A cryptocurrency crash sparked by a sell-off of risk assets has wiped well in excess of $US1 trillion ($1.39 trillion) off digital currencies, with leader bitcoin plunging 50 per cent in a matter of weeks.
But the bloodbath may not be over, with some analysts warning a buyer’s strike could plunge the knife in further.
Bitcoin hit an all-time high of $US69,000 in November but has tumbled since, falling as low as $US34,000 over the weekend following a painful 17 per cent drop over the week.
The digital asset looked to be holding at support levels but there was a firm downtrend that could see it drop below $US30,000, Pepperstone head of research Chris Weston told The Australian.
“It’s difficult to say where the support is when there’s a buyer’s strike in the market. It’s just going down and down, and you’ve got to ask yourself, why would you buy now?
“You just don’t buy bitcoin when it’s going down. The best time to buy bitcoin is when it’s going up. It’s a momentum vehicle: you buy it when it starts to go up and it’s making higher highs and higher lows.
Then everyone starts feeling a bit more positive, you get all the FOMO money and the crowds really step in. You don’t buy when it’s going down; you wait for the price to stabilise.”
If bitcoin did drop below $US30,000, there could be firm support at $US28,000, he said.

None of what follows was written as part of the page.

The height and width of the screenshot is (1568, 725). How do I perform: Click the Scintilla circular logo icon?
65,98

“That’s where we might see some serious buying activity like we did mid last year.
“A break below $US30,000 would be interesting in itself, but at the moment it’s like catching a falling knife trying to make an assumption of whether it’s at value. We don’t know what value is; these (currencies) are all momentum plays and momentum is firmly to the downside right now,” he said.
Henrik Andersson, chief investment officer of Melbourne-based crypto investment fund Apollo Capital, said the sell-off was part of a global macro trade.

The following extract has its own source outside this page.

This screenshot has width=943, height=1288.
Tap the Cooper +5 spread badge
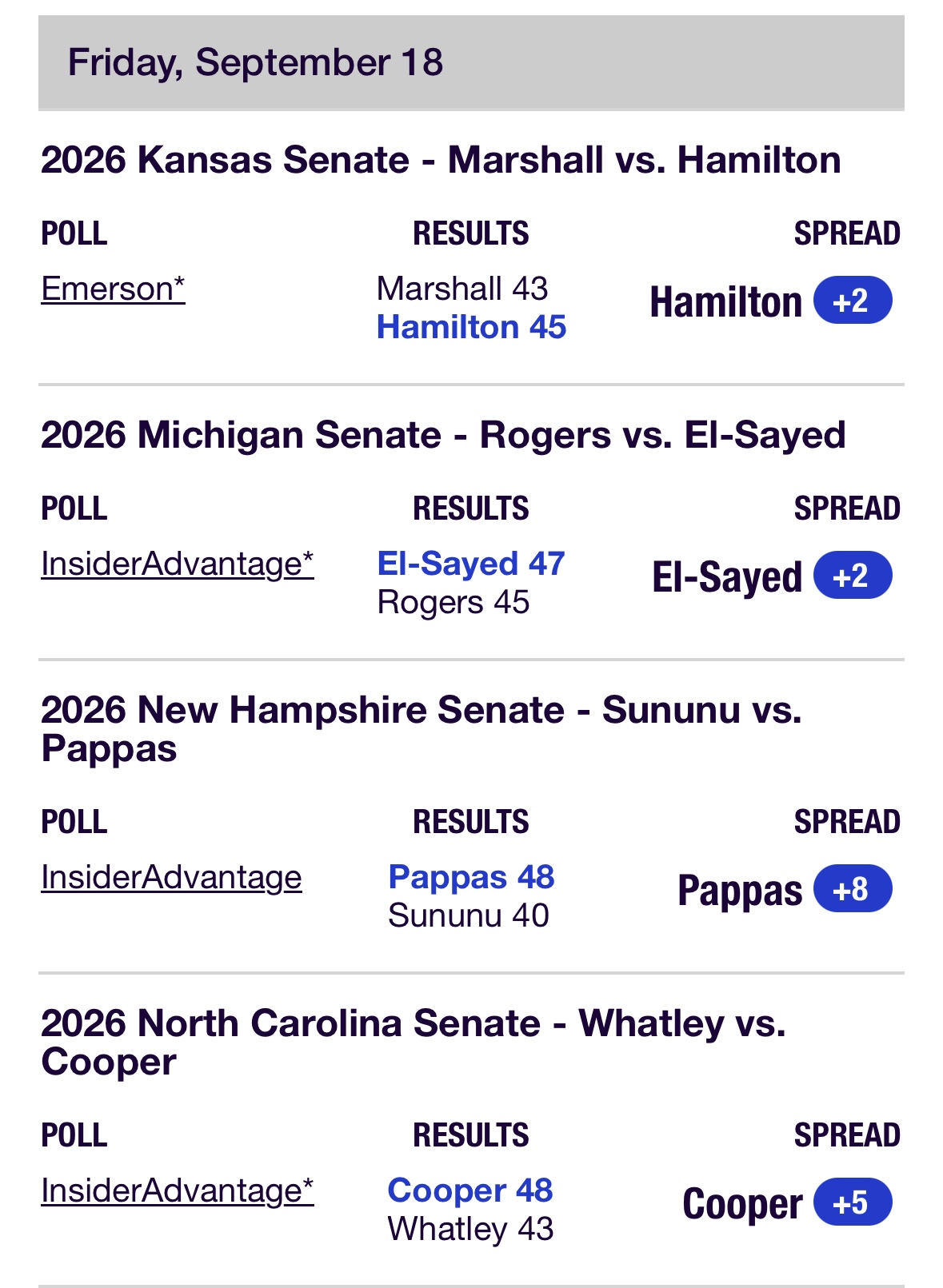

“We’re seeing global assets sell off amid tightening monetary policy policy settings from central banks. The market is expecting interest rate hikes from central banks and this has put pressure on stockmarkets around the globe as well as on crypto prices.
“As well as that, crypto markets have done tremendously well so there’s an element of profit-taking after that strong period. That’s nothing new to the market; we’ve seen those kind of cycles in the past and it’s natural for investors to take profits.”
Mr Weston echoed these comments, saying the sell-off was a macro play rather than anything to do with the crypto adoption story.
“Some people are very cynical about it as an inflation hedge, but I think it’s pretty clear that they’re looking at the wrong type of inflation. It’s not about realised inflation, it’s not about the CPI prints we’re seeing at the moment which, of course, are very high. It’s about expected inflation, it’s about forward inflation swaps. And that’s come off about 40 basis points since November, which correlates really strongly with bitcoin’s moves since then.
“The market genuinely believes that the Fed will calm inflation through front-loading rate hikes – that’s what we’re discounting. So inflation expectations have come down and crypto has moved pretty much in line with that.
“Typically with big crypto drawdowns, the bigger coins, bitcoin and ethereum, tend to outperform the high beta altcoins.
“That hasn’t been happening this time. They’ve all been moving in parallel,” Mr Weston noted.
Mr Andersson said the long-term outlook for crypto was positive, in part due to interest in Web3, a decentralised internet underpinned by cryptocurrency.